Actions to take =>
(1) Reproduce the passage from the notes on prompting for image generation, starting at "Tips for writing" and ending at "small, brown dog.".
(2) Pick up the notes on prompting for image generation where they stop, and keep writing them.

Text for analysis =>
Prompting for image Generation

Prompting for image Generation

  • Dall-E 3 (also used by bing) first rewords your prompt, to refine it.
    • Other image generators such as Stable-Diffusion don’t do this

User Input
An image of a black cat, sitting on a piano during golden hour. the image is a realistic photograph, taken by a pro photographer. The cat looks content.

Dall-E Input
A realistic photograph of a black cat sitting on a piano. The background features a window with golden light shining through, indicative of an off-screen sunset. The cat looks content, with a relaxed posture and serene expression. The image captures the ambiance of a cozy, warmly lit room, highlighting the reflective surface of the piano and the soft, diffused sunlight.

Tips for writing image generation prompts

Do’s

  1. Be Specific:
    Include details about the subject, background, mood, etc.

  2. Be descriptive:
    Instead of saying “a dog” say “a fluffy, small, brown dog.

  3. Specify a style: “cubism” “watercolor painting”, “In the style of starry night by Van Gogh”, “photorealistic”, etc.

Recorded information =>
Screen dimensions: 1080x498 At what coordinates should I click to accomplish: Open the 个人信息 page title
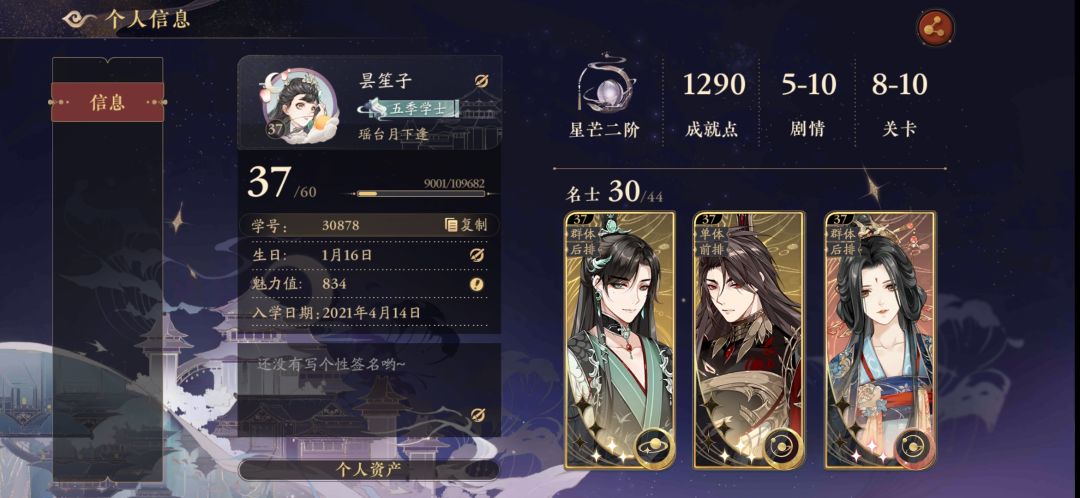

Responses to the exercise =>
(1)
Tips for writing image generation prompts

Do’s

  1. Be Specific:
    Include details about the subject, background, mood, etc.

  2. Be descriptive:
    Instead of saying “a dog” say “a fluffy, small, brown dog.

(2)
  4. Add search-keywords: for high quality images consider: “4k”, “HD”, “DSLR photography”, etc

  5. Iterate over images: Ask Dall-E to make slight changes you’d prefer

  6. Specify the resolution: “Portait”, “Widescreen”, etc…

  7. Request a specific random seed: This reduces the variance when iterating over images.
    *GPT4o no longer generates a new random seed for each image

Don’ts

  1. Expect the image to perfectly match your vision  The randomness in the process makes it very hard to recreate specific visions.

  2. Don’t try ask Dall-E to Not do something
    This will insert the keyword into the prompt and often achieves the oppossite.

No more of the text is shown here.